One time my cousin walked into seminary and exclaimed, "life... what is it?!" I thought that his outburst was completely relevant to a seminary setting. I have thought about that comment a great deal over the years and I have a some thoughts as to what I want to do in and with my life.
I think it is an important thing to experience a bit of stress in thinking about what we are to do with our lives. It should be a decision of great intensity. Personally, I feel the stress of this question on a daily basis. I think I may overthink it. My aspirations are great because I have very demanding parents. For some weird reason I could never do anything half heartedly in my home growing up. Maybe it was because I was their very first child but I wasn't allowed to not work hard at anything. Sometime I felt overwhelmed that I was living my life for my parents. It seemed that running away and becoming a professional skateboarder or surfer or rock climber just wouldn't fly with them.
Have you ever read the book "Into the Wild"? I have felt like that many times.
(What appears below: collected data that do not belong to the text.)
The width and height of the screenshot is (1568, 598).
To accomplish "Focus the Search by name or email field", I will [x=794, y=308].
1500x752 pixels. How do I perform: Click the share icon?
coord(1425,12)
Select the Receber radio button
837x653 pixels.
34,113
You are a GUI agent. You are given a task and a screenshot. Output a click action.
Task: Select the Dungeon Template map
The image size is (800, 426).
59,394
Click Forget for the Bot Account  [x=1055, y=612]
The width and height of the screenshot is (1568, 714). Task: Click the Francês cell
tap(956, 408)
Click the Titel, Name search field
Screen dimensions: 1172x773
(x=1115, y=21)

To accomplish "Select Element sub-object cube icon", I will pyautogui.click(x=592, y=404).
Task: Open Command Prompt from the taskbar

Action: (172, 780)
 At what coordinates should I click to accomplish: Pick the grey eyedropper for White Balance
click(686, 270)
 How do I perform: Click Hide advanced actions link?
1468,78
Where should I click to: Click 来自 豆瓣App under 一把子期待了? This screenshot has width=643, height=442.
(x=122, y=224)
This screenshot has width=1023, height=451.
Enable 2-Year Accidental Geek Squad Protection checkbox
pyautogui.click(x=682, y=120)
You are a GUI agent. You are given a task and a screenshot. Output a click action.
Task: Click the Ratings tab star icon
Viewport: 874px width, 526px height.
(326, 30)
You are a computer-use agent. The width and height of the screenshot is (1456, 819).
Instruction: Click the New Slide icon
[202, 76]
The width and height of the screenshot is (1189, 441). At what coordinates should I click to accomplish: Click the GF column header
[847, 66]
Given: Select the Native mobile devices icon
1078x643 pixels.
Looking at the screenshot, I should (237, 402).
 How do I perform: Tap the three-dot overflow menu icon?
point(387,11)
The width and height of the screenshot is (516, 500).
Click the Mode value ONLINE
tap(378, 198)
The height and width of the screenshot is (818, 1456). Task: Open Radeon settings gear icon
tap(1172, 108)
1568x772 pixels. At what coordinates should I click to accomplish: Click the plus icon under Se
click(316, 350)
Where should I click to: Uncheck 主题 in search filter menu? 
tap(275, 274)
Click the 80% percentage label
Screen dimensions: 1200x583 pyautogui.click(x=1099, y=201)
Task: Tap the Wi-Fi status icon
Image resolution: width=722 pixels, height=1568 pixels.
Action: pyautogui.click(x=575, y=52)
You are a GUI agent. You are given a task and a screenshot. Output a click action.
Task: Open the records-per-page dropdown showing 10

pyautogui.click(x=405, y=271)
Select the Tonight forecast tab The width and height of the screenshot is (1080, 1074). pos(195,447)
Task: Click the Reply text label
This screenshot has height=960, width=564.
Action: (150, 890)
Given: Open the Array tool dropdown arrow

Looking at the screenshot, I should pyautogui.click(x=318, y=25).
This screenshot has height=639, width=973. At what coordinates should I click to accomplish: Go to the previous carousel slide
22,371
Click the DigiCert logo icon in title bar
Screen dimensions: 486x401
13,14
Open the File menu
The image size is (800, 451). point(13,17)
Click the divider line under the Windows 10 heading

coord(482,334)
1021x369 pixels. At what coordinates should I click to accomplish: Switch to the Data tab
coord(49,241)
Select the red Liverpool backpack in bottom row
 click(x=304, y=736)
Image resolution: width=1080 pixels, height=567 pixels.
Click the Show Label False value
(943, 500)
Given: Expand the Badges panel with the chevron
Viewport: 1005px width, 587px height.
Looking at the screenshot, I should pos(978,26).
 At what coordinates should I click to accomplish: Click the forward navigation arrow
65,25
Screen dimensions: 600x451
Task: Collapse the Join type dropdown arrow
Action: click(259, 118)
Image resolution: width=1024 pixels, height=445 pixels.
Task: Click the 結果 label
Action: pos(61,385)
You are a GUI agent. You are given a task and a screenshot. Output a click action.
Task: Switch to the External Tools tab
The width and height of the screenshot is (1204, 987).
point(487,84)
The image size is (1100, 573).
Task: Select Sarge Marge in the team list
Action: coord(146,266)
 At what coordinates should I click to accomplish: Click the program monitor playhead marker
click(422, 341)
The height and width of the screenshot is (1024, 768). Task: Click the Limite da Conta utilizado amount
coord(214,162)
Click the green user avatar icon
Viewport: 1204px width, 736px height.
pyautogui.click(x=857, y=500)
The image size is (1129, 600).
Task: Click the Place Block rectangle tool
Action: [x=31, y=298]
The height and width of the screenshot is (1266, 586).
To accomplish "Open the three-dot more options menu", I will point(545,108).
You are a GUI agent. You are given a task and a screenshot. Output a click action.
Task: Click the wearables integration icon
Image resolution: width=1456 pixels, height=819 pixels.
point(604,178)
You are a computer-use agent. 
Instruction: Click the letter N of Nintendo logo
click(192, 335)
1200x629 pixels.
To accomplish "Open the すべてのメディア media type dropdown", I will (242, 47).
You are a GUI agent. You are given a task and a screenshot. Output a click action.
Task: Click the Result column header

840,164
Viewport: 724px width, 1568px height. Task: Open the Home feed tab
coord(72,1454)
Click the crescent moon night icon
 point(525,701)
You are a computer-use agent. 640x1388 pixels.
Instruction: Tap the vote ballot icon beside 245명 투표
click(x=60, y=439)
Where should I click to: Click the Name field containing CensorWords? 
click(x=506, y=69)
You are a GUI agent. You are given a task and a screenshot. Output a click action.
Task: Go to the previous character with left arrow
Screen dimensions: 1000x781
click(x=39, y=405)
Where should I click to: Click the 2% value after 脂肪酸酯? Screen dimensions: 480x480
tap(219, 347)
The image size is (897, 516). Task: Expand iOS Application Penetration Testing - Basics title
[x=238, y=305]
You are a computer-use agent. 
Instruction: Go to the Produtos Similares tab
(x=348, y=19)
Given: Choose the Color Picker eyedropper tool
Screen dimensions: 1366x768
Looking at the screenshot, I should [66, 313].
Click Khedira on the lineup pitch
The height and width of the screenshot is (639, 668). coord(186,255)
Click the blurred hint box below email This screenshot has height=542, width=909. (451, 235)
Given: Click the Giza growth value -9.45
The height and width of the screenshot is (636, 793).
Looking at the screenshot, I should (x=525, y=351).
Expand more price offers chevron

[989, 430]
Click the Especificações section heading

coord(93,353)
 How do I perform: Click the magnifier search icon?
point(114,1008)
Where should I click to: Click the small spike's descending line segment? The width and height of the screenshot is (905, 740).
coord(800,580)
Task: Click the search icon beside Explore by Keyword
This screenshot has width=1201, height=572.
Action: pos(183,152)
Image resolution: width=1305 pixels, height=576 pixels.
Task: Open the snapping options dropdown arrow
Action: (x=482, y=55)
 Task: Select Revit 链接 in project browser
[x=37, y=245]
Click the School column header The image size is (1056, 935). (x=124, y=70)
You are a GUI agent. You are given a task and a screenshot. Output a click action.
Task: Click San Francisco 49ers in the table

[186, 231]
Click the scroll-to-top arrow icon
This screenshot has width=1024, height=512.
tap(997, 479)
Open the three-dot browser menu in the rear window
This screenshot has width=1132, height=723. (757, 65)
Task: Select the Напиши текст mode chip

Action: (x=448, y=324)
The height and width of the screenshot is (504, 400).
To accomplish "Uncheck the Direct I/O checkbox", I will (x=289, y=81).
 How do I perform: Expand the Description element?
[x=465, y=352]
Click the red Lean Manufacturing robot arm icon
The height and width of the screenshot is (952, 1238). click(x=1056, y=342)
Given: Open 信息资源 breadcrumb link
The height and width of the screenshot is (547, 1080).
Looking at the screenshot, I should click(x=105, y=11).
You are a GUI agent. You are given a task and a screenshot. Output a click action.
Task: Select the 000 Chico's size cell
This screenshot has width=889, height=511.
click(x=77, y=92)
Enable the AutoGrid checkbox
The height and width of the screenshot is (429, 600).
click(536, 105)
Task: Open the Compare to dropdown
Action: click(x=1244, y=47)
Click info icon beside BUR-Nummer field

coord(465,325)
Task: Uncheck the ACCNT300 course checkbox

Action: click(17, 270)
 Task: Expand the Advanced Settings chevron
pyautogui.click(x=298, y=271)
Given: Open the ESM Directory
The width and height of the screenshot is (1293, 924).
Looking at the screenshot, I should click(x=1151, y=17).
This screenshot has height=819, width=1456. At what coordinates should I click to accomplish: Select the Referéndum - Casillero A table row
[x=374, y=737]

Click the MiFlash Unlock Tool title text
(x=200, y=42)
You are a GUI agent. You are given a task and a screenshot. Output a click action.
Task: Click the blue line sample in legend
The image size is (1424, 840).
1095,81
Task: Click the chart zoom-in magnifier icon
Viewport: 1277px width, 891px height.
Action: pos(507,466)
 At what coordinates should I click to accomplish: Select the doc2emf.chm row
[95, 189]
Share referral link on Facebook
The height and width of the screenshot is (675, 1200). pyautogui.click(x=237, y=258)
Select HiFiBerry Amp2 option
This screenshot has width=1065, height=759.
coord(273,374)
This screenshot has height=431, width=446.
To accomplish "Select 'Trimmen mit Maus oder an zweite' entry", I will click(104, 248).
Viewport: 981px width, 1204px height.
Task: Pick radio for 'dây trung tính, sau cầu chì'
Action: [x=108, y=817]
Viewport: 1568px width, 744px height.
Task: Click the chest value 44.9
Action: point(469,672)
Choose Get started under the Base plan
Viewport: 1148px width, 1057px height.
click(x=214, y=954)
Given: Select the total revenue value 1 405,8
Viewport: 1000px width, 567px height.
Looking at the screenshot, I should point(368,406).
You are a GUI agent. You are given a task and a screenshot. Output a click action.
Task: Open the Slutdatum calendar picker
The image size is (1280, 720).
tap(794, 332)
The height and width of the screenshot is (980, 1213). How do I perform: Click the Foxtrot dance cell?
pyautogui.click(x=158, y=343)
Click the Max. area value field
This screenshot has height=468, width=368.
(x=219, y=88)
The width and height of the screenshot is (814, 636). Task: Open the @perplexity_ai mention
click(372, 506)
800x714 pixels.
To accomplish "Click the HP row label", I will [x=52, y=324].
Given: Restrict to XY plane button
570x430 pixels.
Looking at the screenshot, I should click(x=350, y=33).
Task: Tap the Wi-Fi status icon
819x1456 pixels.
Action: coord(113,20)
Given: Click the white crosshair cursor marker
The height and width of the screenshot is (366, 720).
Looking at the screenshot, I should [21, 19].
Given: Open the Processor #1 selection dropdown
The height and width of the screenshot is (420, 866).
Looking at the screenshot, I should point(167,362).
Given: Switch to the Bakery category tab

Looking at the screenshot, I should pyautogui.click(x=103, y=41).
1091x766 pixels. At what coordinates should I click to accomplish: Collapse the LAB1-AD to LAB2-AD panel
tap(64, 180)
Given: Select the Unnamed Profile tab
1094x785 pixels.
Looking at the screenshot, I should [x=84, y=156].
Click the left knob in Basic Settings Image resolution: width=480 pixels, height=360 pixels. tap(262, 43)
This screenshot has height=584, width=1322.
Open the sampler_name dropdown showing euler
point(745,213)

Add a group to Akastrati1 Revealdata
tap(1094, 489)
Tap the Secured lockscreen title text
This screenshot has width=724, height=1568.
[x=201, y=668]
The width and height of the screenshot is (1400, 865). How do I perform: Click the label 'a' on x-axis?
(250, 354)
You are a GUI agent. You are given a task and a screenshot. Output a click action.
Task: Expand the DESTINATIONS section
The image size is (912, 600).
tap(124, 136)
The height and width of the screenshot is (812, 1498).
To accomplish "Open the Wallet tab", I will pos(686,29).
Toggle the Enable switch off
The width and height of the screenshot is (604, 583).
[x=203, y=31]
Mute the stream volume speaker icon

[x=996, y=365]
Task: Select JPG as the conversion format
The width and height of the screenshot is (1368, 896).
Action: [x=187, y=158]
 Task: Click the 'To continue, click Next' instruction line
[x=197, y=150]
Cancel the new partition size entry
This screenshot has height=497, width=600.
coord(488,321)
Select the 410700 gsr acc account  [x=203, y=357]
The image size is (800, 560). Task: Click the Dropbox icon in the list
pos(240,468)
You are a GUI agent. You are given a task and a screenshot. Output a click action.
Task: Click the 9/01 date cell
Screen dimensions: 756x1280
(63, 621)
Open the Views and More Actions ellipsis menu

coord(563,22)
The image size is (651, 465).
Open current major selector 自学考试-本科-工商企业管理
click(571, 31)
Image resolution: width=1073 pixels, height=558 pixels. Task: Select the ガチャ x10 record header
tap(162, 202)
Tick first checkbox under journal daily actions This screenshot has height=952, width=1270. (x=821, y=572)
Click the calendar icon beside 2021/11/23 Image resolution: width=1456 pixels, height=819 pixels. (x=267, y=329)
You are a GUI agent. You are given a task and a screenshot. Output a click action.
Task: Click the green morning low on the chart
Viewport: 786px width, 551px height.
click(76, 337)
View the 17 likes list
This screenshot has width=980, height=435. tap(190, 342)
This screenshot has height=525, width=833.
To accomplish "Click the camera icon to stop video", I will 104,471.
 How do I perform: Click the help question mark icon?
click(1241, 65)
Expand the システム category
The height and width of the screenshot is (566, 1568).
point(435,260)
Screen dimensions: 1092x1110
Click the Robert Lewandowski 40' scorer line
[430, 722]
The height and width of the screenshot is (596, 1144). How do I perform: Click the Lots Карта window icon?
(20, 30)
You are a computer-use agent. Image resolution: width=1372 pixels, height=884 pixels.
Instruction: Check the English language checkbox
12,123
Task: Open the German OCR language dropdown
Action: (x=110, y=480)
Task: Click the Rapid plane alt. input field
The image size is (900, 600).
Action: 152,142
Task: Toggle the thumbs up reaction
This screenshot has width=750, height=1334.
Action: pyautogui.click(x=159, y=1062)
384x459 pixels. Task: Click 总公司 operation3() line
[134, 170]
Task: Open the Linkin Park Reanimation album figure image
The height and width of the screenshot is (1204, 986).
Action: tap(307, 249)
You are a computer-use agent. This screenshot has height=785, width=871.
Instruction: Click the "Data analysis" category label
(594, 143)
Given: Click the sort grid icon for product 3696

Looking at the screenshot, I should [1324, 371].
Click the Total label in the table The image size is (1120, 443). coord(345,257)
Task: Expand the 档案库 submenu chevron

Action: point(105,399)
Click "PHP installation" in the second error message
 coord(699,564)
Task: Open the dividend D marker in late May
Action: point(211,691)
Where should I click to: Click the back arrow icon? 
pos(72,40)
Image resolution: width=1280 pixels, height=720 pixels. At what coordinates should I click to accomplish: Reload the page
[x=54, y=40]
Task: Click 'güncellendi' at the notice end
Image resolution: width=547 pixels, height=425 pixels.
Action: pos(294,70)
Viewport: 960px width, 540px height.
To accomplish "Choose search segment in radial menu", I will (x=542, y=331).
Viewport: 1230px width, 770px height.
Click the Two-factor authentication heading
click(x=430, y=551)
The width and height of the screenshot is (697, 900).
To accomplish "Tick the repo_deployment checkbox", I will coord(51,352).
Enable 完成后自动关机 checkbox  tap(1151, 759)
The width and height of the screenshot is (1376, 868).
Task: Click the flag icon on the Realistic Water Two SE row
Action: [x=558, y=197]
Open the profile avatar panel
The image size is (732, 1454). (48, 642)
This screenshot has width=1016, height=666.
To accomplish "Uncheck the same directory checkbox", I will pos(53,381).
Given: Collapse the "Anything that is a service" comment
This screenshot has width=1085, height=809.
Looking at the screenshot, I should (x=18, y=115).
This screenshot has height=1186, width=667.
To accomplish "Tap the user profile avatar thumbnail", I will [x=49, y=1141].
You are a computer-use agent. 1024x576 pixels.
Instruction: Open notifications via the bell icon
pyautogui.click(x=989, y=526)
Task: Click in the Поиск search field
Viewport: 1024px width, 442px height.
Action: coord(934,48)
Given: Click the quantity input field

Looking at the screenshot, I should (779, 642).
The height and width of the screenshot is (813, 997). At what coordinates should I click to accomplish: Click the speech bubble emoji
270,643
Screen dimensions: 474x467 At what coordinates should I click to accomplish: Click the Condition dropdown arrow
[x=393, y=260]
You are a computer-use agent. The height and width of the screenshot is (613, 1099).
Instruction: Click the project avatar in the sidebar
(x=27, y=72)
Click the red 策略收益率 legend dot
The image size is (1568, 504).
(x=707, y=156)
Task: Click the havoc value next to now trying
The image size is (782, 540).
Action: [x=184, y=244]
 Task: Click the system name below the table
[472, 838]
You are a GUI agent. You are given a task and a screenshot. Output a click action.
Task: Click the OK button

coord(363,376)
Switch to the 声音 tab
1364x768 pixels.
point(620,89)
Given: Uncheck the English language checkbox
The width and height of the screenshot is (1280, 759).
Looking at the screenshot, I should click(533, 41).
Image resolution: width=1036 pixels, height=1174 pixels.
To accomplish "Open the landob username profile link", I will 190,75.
Sometimes I just want to run away and see the world, I want to experience things for myself, I have a tug of adventure that blinds me to the comfort of home and a good education. For brief moments I feel like I am trapped in the normal life. Growing up, getting a good job, having kids, and serving in the church. These are all things that are expected of my by everyone I love. If I do anything to threaten those things I will end up disappointing everyone. The dread of this disappointment has always stopped me from doing anything I would regret. I know that no matter what I do, that inkling for adventure will never stop burning in my chest. It will consume me until I find some way to quench it.